§ Supplied material
---+---

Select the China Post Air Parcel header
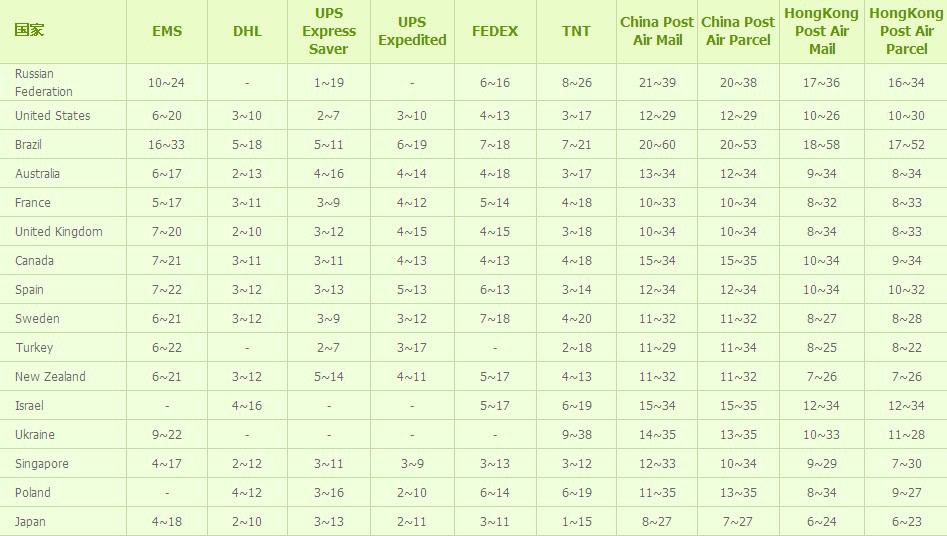 [x=738, y=31]
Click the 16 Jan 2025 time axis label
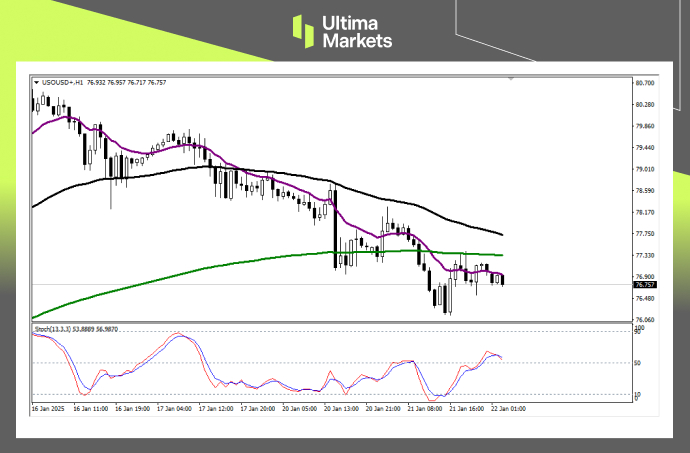The image size is (690, 453). (x=50, y=408)
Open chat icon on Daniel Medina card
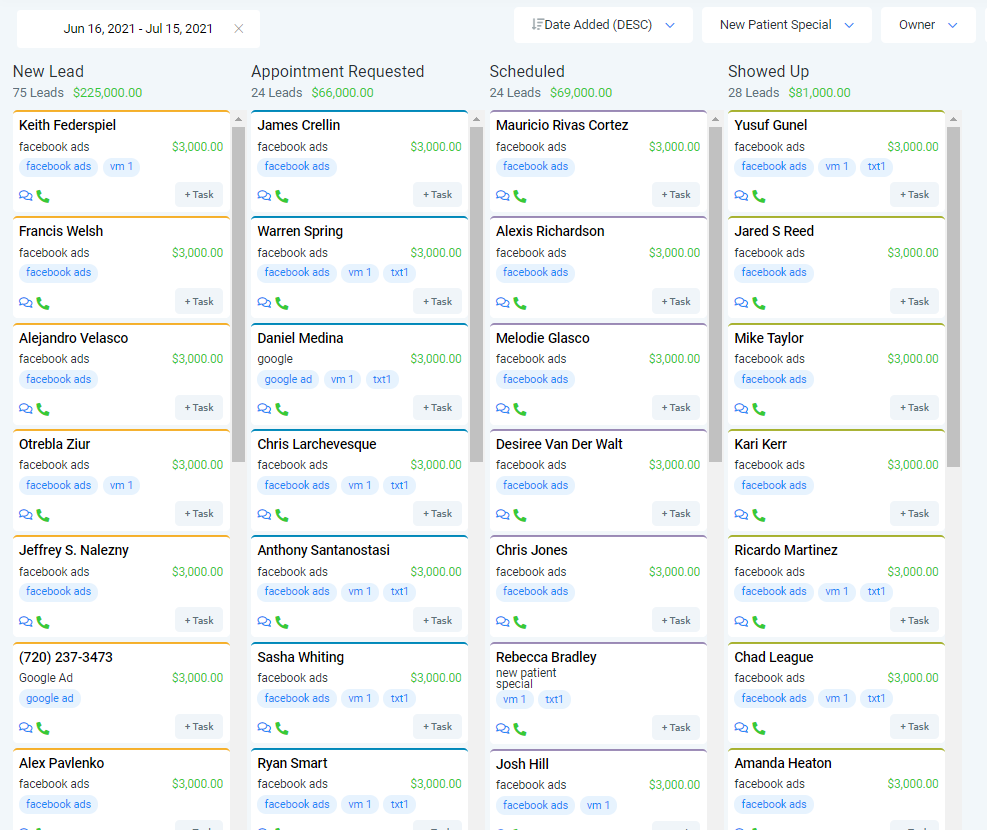 coord(264,409)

---+---

§ Exercise instructions
Every line from the one holding "Click the 16 Jan 2025 time axis label" through the last line of the entries above, and nothing else, is to be restated word for word. Pictures stay out.

§ Response to the exercise
Click the 16 Jan 2025 time axis label
The image size is (690, 453). (x=50, y=408)
Open chat icon on Daniel Medina card
 coord(264,409)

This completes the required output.